Given instruction 1.
According to the account of the Herald of Free Enterprise sinking, how many people died on board the ferry?

Selected extract start

25 Years Ago: Herald of Free Enterprise

Photo gallery of the salvage at uitkerke.be

The 132 meter long ro-ro ferry Herald of Free Enterprise departed from Zeebrugge bound for Dover on March 6, 1987.   The ferry loaded with 459 passengers, 80 crew and 131 vehicles suddenly capsized and sank under five minutes later.  The ferry had lost stability and rolled over to port in shallow water.   The water had rushed in as the watertight door in the bow was open allowing water to rush down the length of the vessel.  The water quickly flooded the vessel disabling the electrical systems.  Passengers and crew trapped inside were thrown into darkness in frigid water.

A nearby dredger saw the lights of the ferry disappeared and contacted the authorities.  The Belgian Navy was nearby and soon rescue helicopters were on the scene.   While many were rescued, many perished due to hypothermia before they could be rescued.  When search and rescue efforts ended, there were 193 people who perished on board the vessel.

Selected extract end

Given instruction 2.
Which lines of the listing below contain the word "cell"? Pick out each one and copy it.

Provided information start

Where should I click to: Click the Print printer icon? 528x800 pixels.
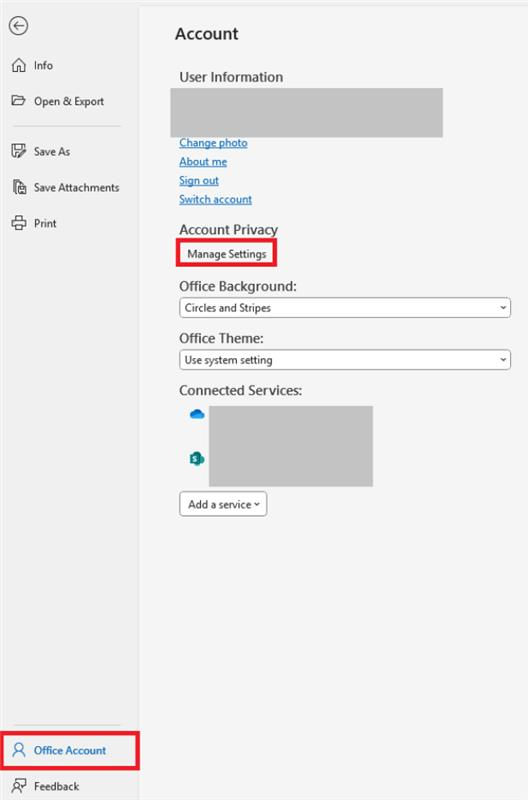(19, 223)

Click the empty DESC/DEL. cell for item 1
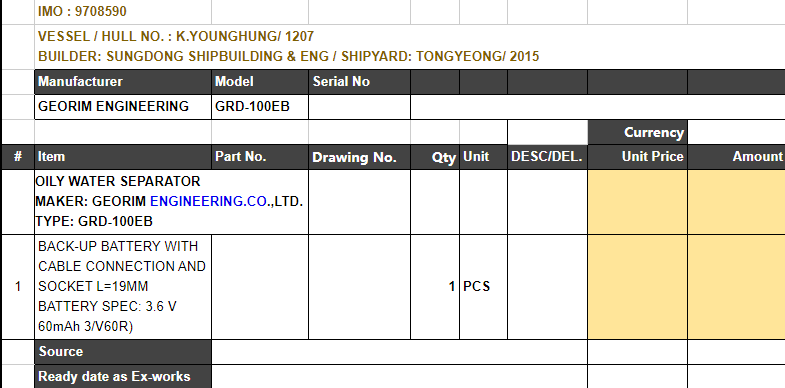[547, 287]
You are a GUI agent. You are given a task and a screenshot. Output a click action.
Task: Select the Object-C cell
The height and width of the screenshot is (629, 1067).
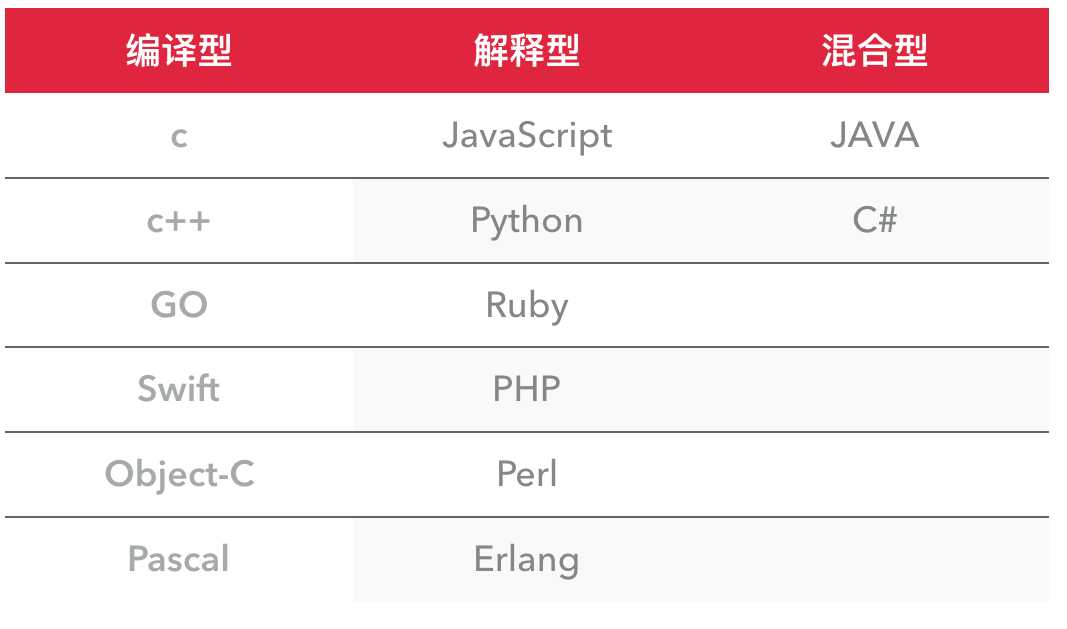click(x=179, y=474)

Provided information end

Exercise result 1.
193 people died on board.

Exercise result 2.
Click the empty DESC/DEL. cell for item 1
Task: Select the Object-C cell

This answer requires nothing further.